SET OF TASKS
A: Rewrite everything in the article on UK age assessment proposals from "UK government proposals" down to "margins for error.", changing "social workers" to "trained practitioners".
B: According to the article on UK age assessment proposals, how many of the 92 young people assessed as adults in the Refugee Council's 2019 Age Dispute Project were eventually found to be children?

*** TEXT PASSAGE ***

UK government proposals looking to reform age assessments are being criticised for putting asylum-seeking young people and children at risk of being mistakenly judged as adults. Through the plans, the Home Office are showing a clear lack of support for young people and a priority of upholding dangerous narratives surrounding the integrity of asylum claims.
The proposals come from the Home Office's recently published 'New Plan for Immigration'. Age assessments would be undertaken by immigration officials and other staff, instead of by social workers, according to proposals. As part of this, they are also looking into introducing 'scientific methods' to help improve the accuracy of age assessments. However, this directly goes against current Home Office guidance surrounding assessments, as it states that medical methods are not frequently used due to larger margins for error.
The current policy states that individuals should be treated as an adult if their appearance and demeanour suggest they are 'over 25 years of age'. New policy would change this to 'significantly over 18 years of age'.
A National Age Assessment Board (NAAB) would also be introduced to oversee the changes. The NAAB would 'set out the criteria, process and requirements' for age assessments, and also do assessments of their own when needed. However, the make-up of and involvement of the social work sector in the board is currently unclear.
In the proposed plans, the Home Office justifies the changes by citing that between 2016 and 2020, 54% of individuals who had their age disputed were found to be adults. However, this framing ignores the other side of the debate, in which there have been many cases in which unaccompanied children have been wrongly deemed as adults. It also ignores reasons as to why adult asylum seekers feel the need to do this, as child claimants get access to more support and accommodation, whilst adults are often placed in detention centres with no access to public funds.
In 2019, Refugee Council undertook an Age Dispute Project. Of the 92 cases of young people assessed as adults, 41 of them were eventually found to be children, with a further 45 of the cases being ongoing. These numbers show the extraordinary margin for error in age assessments, which are putting vulnerable children at risk of being given little to no support and facing the extremities of detention centres.

*** End of TEXT PASSAGE ***
*** DATA EXTRACT ***

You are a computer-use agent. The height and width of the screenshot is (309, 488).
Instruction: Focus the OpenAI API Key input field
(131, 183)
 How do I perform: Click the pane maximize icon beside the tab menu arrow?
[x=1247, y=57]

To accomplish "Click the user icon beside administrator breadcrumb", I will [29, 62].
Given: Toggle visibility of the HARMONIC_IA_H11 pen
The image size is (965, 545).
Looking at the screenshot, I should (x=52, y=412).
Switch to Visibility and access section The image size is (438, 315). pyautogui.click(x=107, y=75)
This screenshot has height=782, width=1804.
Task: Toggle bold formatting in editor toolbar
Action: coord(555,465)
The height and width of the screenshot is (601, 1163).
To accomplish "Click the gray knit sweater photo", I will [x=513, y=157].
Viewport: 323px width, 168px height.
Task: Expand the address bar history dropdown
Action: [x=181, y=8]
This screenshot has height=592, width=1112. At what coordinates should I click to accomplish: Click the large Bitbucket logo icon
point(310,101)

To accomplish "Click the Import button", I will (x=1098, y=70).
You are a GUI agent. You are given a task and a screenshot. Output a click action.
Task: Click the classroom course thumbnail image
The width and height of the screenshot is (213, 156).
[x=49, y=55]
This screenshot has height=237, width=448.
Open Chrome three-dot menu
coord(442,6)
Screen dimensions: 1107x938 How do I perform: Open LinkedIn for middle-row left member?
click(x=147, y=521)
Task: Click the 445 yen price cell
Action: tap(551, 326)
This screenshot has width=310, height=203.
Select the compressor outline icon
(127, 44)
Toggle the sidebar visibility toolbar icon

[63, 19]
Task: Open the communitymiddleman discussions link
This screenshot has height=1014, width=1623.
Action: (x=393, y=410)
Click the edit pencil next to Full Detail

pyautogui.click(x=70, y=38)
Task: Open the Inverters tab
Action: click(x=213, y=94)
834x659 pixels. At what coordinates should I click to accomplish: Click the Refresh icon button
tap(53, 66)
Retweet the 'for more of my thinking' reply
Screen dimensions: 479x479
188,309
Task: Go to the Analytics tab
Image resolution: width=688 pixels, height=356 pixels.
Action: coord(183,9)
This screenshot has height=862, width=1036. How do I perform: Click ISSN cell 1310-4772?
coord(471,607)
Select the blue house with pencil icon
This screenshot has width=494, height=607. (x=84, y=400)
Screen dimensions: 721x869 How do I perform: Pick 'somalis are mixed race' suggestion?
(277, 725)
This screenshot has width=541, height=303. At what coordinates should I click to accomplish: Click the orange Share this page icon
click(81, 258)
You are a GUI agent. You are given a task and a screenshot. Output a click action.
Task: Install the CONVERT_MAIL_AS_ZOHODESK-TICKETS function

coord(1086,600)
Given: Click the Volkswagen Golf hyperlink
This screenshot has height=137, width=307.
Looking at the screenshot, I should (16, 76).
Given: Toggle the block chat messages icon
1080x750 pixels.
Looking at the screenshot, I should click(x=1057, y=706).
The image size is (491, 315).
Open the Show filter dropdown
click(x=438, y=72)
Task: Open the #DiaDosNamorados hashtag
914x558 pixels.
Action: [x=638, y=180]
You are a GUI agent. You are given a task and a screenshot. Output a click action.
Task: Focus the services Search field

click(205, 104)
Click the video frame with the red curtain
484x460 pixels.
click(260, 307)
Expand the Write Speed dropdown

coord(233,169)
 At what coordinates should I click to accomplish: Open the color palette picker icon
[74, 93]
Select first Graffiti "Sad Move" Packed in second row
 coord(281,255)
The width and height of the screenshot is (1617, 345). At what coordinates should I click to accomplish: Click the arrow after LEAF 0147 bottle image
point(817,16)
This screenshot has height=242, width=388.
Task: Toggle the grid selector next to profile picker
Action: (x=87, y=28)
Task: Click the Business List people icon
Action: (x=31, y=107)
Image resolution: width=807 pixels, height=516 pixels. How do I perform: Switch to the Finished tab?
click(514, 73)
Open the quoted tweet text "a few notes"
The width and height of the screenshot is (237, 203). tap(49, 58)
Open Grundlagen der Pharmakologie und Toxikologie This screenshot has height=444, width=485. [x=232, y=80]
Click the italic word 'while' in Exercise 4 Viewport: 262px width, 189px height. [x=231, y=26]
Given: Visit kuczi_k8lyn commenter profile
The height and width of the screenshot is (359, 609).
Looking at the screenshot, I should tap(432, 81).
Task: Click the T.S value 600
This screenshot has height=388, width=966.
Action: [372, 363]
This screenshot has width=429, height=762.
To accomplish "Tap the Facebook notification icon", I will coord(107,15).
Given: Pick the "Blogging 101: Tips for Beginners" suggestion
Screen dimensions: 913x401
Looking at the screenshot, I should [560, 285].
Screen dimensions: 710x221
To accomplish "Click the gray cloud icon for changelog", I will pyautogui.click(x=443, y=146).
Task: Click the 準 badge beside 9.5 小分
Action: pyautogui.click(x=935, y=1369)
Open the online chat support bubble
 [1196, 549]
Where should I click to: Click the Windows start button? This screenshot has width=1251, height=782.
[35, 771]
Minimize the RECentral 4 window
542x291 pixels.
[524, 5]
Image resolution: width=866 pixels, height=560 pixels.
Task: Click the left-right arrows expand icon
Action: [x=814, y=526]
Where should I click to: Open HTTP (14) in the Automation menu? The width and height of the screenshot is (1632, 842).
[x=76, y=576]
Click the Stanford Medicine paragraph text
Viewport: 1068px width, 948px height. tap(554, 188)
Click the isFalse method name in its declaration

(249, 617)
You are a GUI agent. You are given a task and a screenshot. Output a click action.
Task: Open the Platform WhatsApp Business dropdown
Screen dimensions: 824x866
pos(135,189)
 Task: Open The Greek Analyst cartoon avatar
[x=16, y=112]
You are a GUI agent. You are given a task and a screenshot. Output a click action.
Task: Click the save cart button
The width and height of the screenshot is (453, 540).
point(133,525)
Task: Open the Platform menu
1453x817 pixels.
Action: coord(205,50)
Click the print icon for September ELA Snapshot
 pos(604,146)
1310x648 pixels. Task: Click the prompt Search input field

*** End of DATA EXTRACT ***

RESULTS IN ORDER
A:
UK government proposals looking to reform age assessments are being criticised for putting asylum-seeking young people and children at risk of being mistakenly judged as adults. Through the plans, the Home Office are showing a clear lack of support for young people and a priority of upholding dangerous narratives surrounding the integrity of asylum claims.
The proposals come from the Home Office's recently published 'New Plan for Immigration'. Age assessments would be undertaken by immigration officials and other staff, instead of by trained practitioners, according to proposals. As part of this, they are also looking into introducing 'scientific methods' to help improve the accuracy of age assessments. However, this directly goes against current Home Office guidance surrounding assessments, as it states that medical methods are not frequently used due to larger margins for error.

B: 41 of them.